● **WHAT TO DO**
The answer must be every line of the data that holds the word "width".

● **Stored items**
----

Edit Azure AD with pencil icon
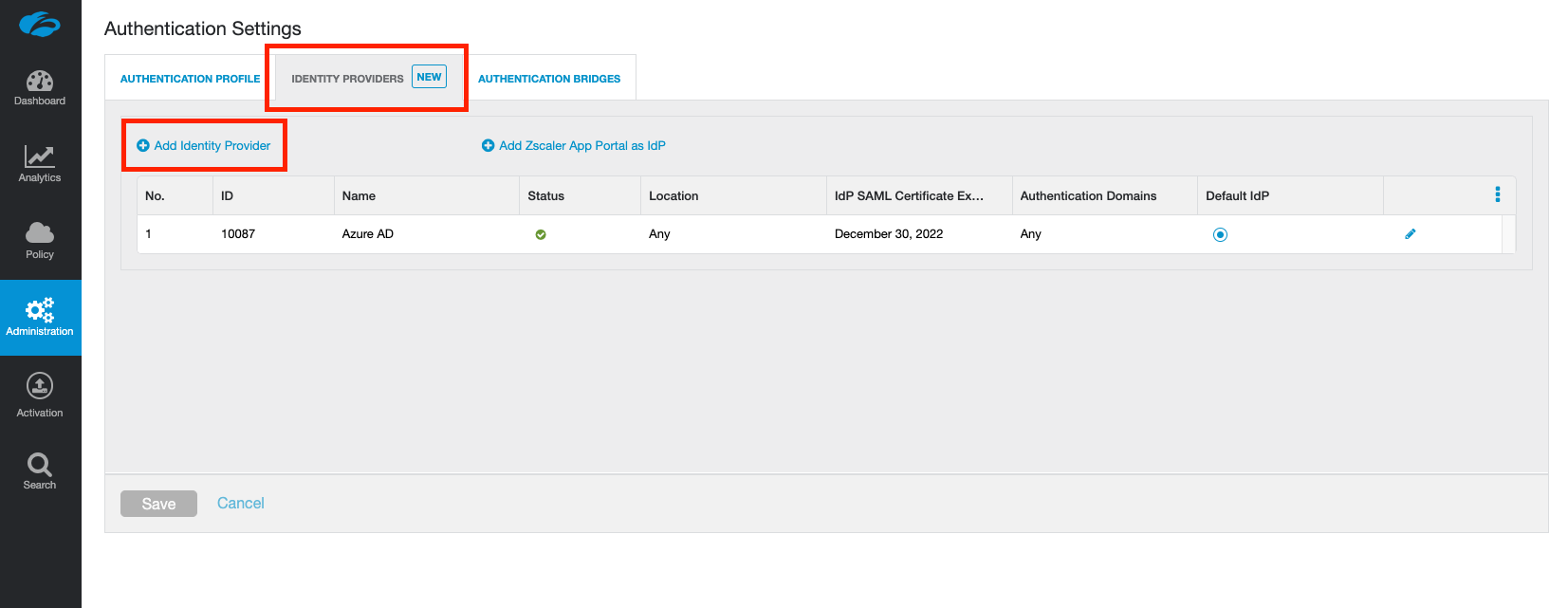The image size is (1568, 608). coord(1410,234)
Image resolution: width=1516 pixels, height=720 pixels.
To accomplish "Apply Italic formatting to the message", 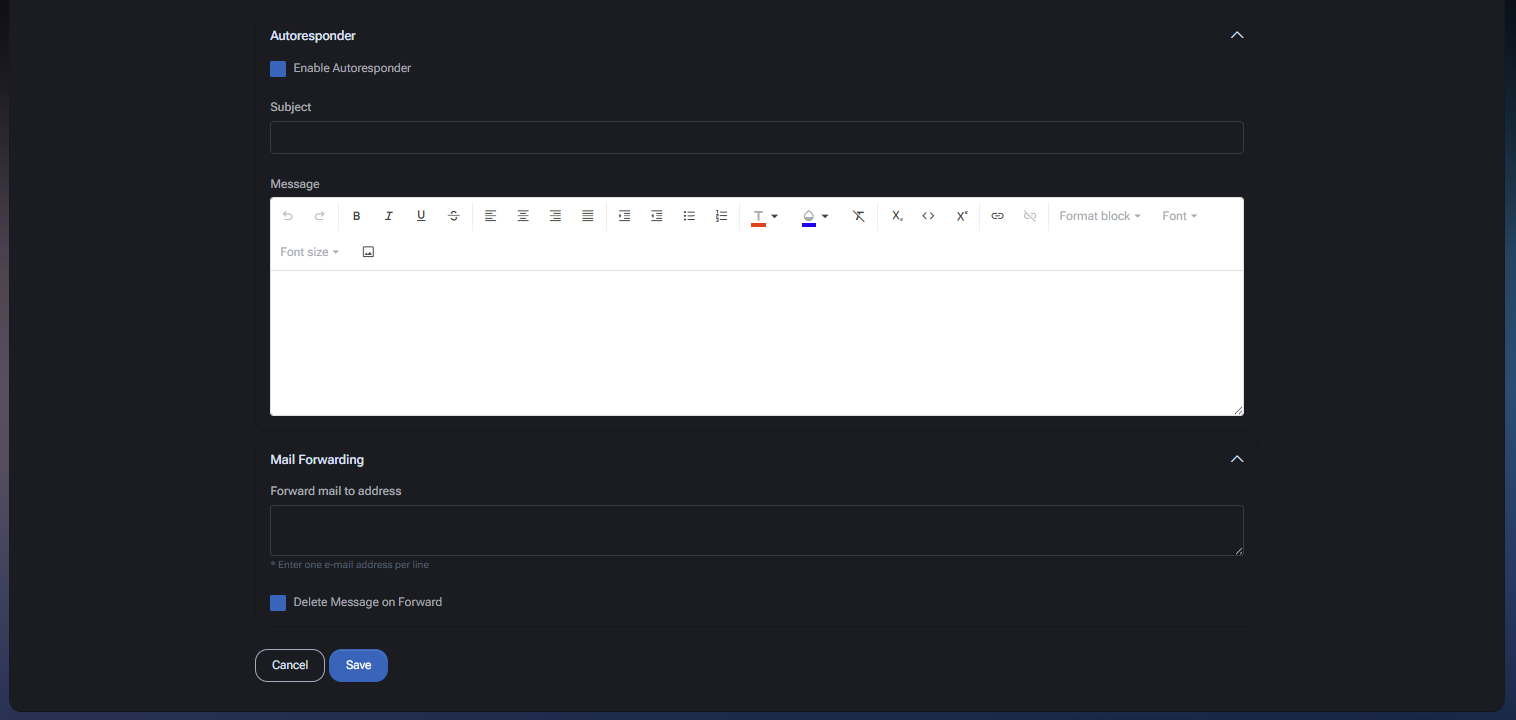I will click(x=388, y=215).
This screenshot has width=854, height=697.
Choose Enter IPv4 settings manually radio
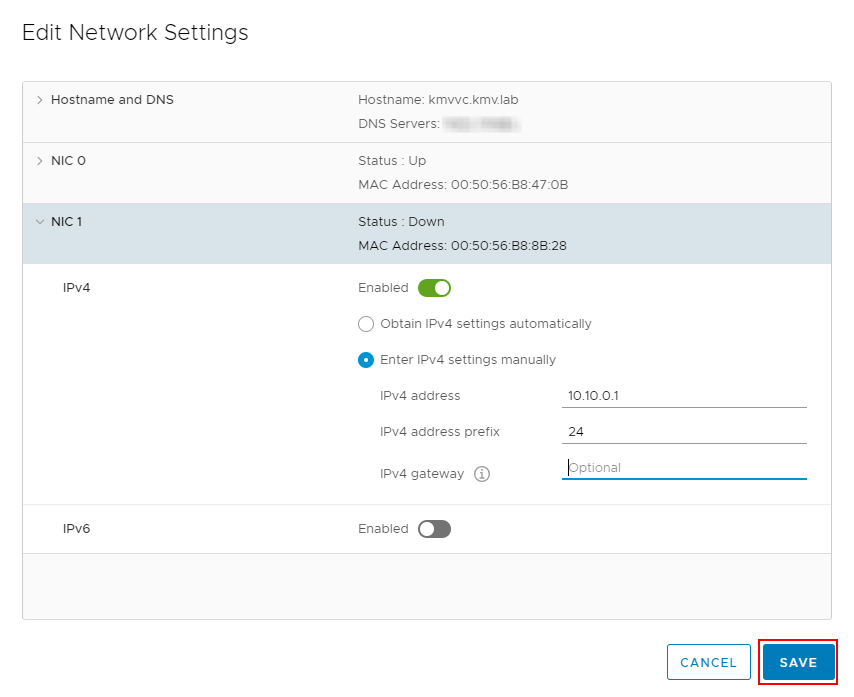pos(366,360)
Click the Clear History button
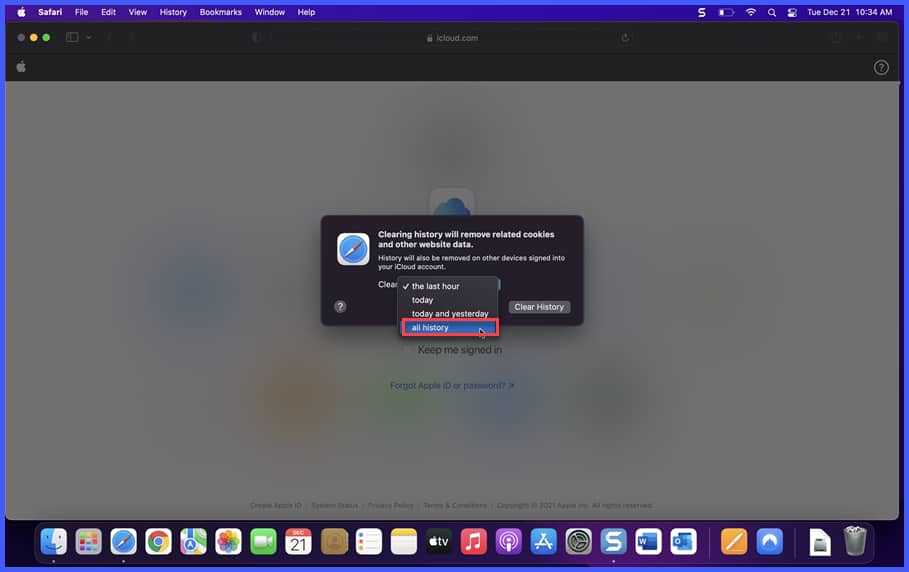The image size is (909, 572). pyautogui.click(x=539, y=307)
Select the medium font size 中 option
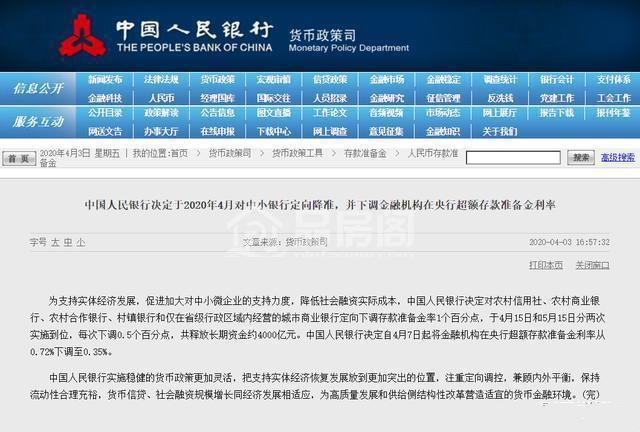Screen dimensions: 640x432 click(68, 242)
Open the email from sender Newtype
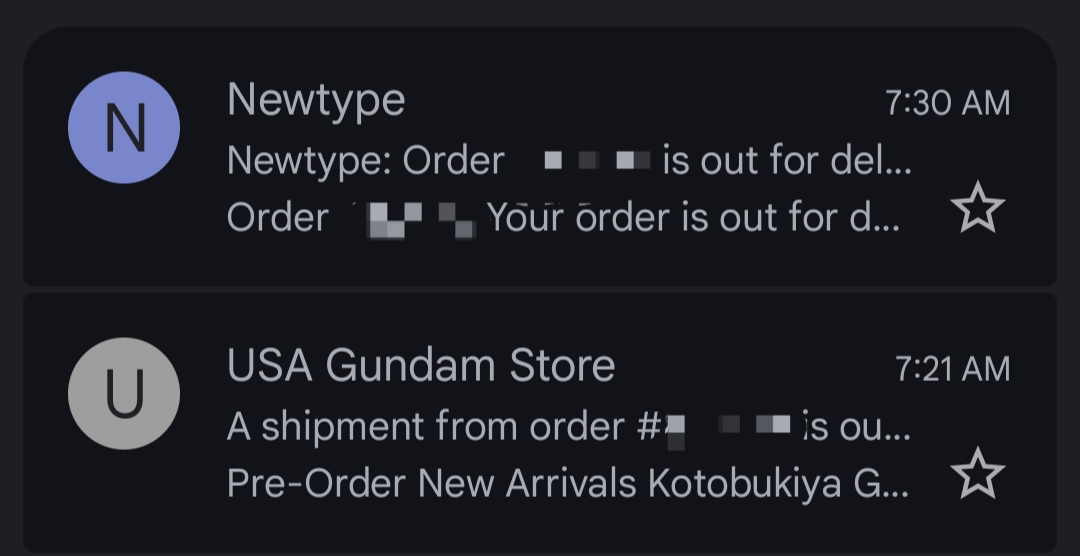 (316, 100)
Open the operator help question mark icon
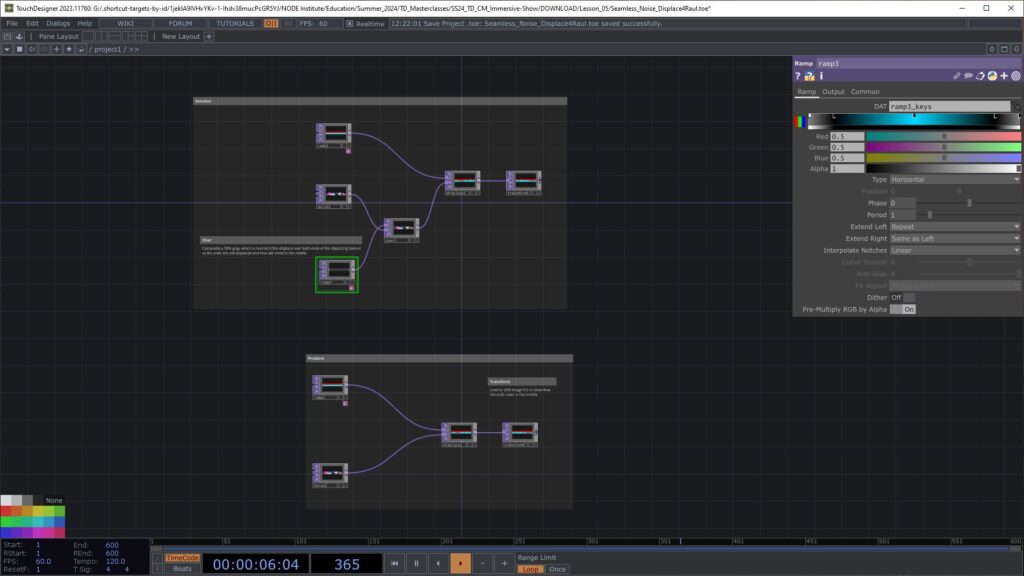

----

● **EXERCISE OUTPUT**
Image resolution: width=1516 pixels, height=720 pixels.
This screenshot has width=854, height=697.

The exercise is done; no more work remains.